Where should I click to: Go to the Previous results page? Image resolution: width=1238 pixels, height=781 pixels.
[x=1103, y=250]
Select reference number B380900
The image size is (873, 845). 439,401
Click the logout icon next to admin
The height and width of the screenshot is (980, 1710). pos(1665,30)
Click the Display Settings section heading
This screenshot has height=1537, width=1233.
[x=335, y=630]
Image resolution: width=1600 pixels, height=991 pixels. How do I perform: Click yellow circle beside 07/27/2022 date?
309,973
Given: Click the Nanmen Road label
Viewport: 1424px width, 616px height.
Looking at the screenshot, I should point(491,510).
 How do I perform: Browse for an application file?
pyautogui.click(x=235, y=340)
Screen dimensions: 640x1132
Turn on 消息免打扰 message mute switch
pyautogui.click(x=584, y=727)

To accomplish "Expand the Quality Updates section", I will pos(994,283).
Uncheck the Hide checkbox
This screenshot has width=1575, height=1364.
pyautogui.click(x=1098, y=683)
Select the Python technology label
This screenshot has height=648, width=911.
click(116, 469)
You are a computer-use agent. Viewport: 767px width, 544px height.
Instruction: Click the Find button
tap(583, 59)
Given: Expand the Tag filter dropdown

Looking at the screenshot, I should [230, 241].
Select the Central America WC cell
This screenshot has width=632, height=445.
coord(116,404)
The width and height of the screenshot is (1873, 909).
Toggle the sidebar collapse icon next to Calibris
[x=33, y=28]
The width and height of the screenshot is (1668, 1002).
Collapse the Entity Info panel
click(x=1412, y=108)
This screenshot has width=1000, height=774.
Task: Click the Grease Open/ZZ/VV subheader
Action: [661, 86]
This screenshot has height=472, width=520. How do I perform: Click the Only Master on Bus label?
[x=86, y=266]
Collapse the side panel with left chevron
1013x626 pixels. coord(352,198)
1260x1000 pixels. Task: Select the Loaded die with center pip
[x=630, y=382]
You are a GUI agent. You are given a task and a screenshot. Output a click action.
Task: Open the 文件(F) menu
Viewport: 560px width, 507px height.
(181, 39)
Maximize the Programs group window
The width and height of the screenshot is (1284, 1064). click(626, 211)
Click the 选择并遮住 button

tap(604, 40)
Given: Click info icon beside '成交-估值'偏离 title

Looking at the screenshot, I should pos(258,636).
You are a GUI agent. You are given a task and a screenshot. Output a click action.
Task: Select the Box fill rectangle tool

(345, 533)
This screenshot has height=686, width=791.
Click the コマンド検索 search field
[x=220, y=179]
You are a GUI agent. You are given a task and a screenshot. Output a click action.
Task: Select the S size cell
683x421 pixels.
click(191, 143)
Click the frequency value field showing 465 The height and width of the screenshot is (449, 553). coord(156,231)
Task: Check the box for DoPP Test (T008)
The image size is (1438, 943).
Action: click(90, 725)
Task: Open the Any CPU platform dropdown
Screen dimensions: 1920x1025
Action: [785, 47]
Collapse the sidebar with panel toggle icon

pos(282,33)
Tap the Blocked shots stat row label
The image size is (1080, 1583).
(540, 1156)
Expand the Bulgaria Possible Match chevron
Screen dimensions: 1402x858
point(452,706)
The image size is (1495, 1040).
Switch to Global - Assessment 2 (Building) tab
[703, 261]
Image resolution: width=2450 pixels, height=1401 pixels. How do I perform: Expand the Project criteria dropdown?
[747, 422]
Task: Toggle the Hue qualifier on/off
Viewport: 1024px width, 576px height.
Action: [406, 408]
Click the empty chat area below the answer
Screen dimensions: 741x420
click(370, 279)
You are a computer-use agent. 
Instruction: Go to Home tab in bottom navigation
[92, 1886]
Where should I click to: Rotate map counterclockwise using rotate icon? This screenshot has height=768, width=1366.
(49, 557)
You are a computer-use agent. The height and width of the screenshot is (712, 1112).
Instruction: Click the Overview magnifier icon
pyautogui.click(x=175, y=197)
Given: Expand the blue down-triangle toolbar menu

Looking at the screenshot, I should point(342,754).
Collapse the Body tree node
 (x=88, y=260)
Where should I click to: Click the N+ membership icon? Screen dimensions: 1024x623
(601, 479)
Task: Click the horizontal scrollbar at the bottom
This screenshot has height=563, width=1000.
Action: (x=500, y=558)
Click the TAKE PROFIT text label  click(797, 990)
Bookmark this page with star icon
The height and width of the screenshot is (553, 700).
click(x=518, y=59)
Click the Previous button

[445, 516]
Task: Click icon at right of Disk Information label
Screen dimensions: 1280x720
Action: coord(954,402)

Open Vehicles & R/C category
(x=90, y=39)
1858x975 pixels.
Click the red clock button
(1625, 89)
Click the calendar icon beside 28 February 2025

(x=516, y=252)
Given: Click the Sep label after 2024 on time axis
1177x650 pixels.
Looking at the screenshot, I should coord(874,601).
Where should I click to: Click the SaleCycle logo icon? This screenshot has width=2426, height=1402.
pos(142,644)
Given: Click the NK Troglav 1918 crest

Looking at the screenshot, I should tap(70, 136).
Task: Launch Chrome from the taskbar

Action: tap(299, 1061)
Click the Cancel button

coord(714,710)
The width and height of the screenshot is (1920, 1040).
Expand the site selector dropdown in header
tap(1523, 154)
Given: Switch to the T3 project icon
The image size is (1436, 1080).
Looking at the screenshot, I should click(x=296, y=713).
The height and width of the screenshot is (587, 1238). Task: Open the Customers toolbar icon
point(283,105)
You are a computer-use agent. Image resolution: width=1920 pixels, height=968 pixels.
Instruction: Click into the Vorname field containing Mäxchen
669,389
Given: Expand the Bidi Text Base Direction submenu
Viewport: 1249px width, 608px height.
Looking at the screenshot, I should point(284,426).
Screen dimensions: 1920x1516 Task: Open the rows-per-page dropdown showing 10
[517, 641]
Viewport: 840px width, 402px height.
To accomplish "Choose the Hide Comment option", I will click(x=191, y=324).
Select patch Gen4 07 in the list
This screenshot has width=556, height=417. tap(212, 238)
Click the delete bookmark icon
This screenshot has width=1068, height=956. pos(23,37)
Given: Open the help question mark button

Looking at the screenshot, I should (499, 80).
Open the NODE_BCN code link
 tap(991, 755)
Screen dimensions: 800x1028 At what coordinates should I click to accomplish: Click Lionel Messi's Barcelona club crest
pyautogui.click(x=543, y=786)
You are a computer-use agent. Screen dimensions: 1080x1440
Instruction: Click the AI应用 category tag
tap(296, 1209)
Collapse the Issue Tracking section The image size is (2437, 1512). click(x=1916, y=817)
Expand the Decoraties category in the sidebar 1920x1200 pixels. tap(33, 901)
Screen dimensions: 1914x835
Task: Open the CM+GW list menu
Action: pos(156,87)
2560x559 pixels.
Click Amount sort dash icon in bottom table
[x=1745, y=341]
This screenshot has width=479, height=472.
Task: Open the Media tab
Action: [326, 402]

[Given task]
Please copy the records above word for word, every line, without changing anything.

[The result]
Where should I click to: Go to the Previous results page? Image resolution: width=1238 pixels, height=781 pixels.
[x=1103, y=250]
Select reference number B380900
The image size is (873, 845). 439,401
Click the logout icon next to admin
The height and width of the screenshot is (980, 1710). pos(1665,30)
Click the Display Settings section heading
This screenshot has height=1537, width=1233.
[x=335, y=630]
Image resolution: width=1600 pixels, height=991 pixels. How do I perform: Click yellow circle beside 07/27/2022 date?
309,973
Given: Click the Nanmen Road label
Viewport: 1424px width, 616px height.
Looking at the screenshot, I should point(491,510).
 How do I perform: Browse for an application file?
pyautogui.click(x=235, y=340)
Screen dimensions: 640x1132
Turn on 消息免打扰 message mute switch
pyautogui.click(x=584, y=727)

To accomplish "Expand the Quality Updates section", I will pos(994,283).
Uncheck the Hide checkbox
This screenshot has width=1575, height=1364.
pyautogui.click(x=1098, y=683)
Select the Python technology label
This screenshot has height=648, width=911.
click(116, 469)
You are a computer-use agent. Viewport: 767px width, 544px height.
Instruction: Click the Find button
tap(583, 59)
Given: Expand the Tag filter dropdown

Looking at the screenshot, I should [230, 241].
Select the Central America WC cell
This screenshot has width=632, height=445.
coord(116,404)
The width and height of the screenshot is (1873, 909).
Toggle the sidebar collapse icon next to Calibris
[x=33, y=28]
The width and height of the screenshot is (1668, 1002).
Collapse the Entity Info panel
click(x=1412, y=108)
This screenshot has width=1000, height=774.
Task: Click the Grease Open/ZZ/VV subheader
Action: [661, 86]
This screenshot has height=472, width=520. How do I perform: Click the Only Master on Bus label?
[x=86, y=266]
Collapse the side panel with left chevron
1013x626 pixels. coord(352,198)
1260x1000 pixels. Task: Select the Loaded die with center pip
[x=630, y=382]
You are a GUI agent. You are given a task and a screenshot. Output a click action.
Task: Open the 文件(F) menu
Viewport: 560px width, 507px height.
(181, 39)
Maximize the Programs group window
The width and height of the screenshot is (1284, 1064). click(626, 211)
Click the 选择并遮住 button

tap(604, 40)
Given: Click info icon beside '成交-估值'偏离 title

Looking at the screenshot, I should pos(258,636).
You are a GUI agent. You are given a task and a screenshot. Output a click action.
Task: Select the Box fill rectangle tool

(345, 533)
This screenshot has height=686, width=791.
Click the コマンド検索 search field
[x=220, y=179]
You are a GUI agent. You are given a task and a screenshot. Output a click action.
Task: Select the S size cell
683x421 pixels.
click(191, 143)
Click the frequency value field showing 465 The height and width of the screenshot is (449, 553). coord(156,231)
Task: Check the box for DoPP Test (T008)
The image size is (1438, 943).
Action: click(90, 725)
Task: Open the Any CPU platform dropdown
Screen dimensions: 1920x1025
Action: [785, 47]
Collapse the sidebar with panel toggle icon

pos(282,33)
Tap the Blocked shots stat row label
The image size is (1080, 1583).
(540, 1156)
Expand the Bulgaria Possible Match chevron
Screen dimensions: 1402x858
point(452,706)
The image size is (1495, 1040).
Switch to Global - Assessment 2 (Building) tab
[703, 261]
Image resolution: width=2450 pixels, height=1401 pixels. How do I perform: Expand the Project criteria dropdown?
[747, 422]
Task: Toggle the Hue qualifier on/off
Viewport: 1024px width, 576px height.
Action: [406, 408]
Click the empty chat area below the answer
Screen dimensions: 741x420
click(370, 279)
You are a computer-use agent. 
Instruction: Go to Home tab in bottom navigation
[92, 1886]
Where should I click to: Rotate map counterclockwise using rotate icon? This screenshot has height=768, width=1366.
(49, 557)
You are a computer-use agent. The height and width of the screenshot is (712, 1112).
Instruction: Click the Overview magnifier icon
pyautogui.click(x=175, y=197)
Given: Expand the blue down-triangle toolbar menu

Looking at the screenshot, I should point(342,754).
Collapse the Body tree node
 (x=88, y=260)
Where should I click to: Click the N+ membership icon? Screen dimensions: 1024x623
(601, 479)
Task: Click the horizontal scrollbar at the bottom
This screenshot has height=563, width=1000.
Action: (x=500, y=558)
Click the TAKE PROFIT text label  click(797, 990)
Bookmark this page with star icon
The height and width of the screenshot is (553, 700).
click(x=518, y=59)
Click the Previous button

[445, 516]
Task: Click icon at right of Disk Information label
Screen dimensions: 1280x720
Action: coord(954,402)

Open Vehicles & R/C category
(x=90, y=39)
1858x975 pixels.
Click the red clock button
(1625, 89)
Click the calendar icon beside 28 February 2025

(x=516, y=252)
Given: Click the Sep label after 2024 on time axis
1177x650 pixels.
Looking at the screenshot, I should coord(874,601).
Where should I click to: Click the SaleCycle logo icon? This screenshot has width=2426, height=1402.
pos(142,644)
Given: Click the NK Troglav 1918 crest

Looking at the screenshot, I should tap(70, 136).
Task: Launch Chrome from the taskbar

Action: tap(299, 1061)
Click the Cancel button

coord(714,710)
The width and height of the screenshot is (1920, 1040).
Expand the site selector dropdown in header
tap(1523, 154)
Given: Switch to the T3 project icon
The image size is (1436, 1080).
Looking at the screenshot, I should click(x=296, y=713).
The height and width of the screenshot is (587, 1238). Task: Open the Customers toolbar icon
point(283,105)
You are a computer-use agent. Image resolution: width=1920 pixels, height=968 pixels.
Instruction: Click into the Vorname field containing Mäxchen
669,389
Given: Expand the Bidi Text Base Direction submenu
Viewport: 1249px width, 608px height.
Looking at the screenshot, I should point(284,426).
Screen dimensions: 1920x1516 Task: Open the rows-per-page dropdown showing 10
[517, 641]
Viewport: 840px width, 402px height.
To accomplish "Choose the Hide Comment option", I will click(x=191, y=324).
Select patch Gen4 07 in the list
This screenshot has width=556, height=417. tap(212, 238)
Click the delete bookmark icon
This screenshot has width=1068, height=956. pos(23,37)
Given: Open the help question mark button

Looking at the screenshot, I should (499, 80).
Open the NODE_BCN code link
 tap(991, 755)
Screen dimensions: 800x1028 At what coordinates should I click to accomplish: Click Lionel Messi's Barcelona club crest
pyautogui.click(x=543, y=786)
You are a computer-use agent. Screen dimensions: 1080x1440
Instruction: Click the AI应用 category tag
tap(296, 1209)
Collapse the Issue Tracking section The image size is (2437, 1512). click(x=1916, y=817)
Expand the Decoraties category in the sidebar 1920x1200 pixels. tap(33, 901)
Screen dimensions: 1914x835
Task: Open the CM+GW list menu
Action: pos(156,87)
2560x559 pixels.
Click Amount sort dash icon in bottom table
[x=1745, y=341]
This screenshot has width=479, height=472.
Task: Open the Media tab
Action: [326, 402]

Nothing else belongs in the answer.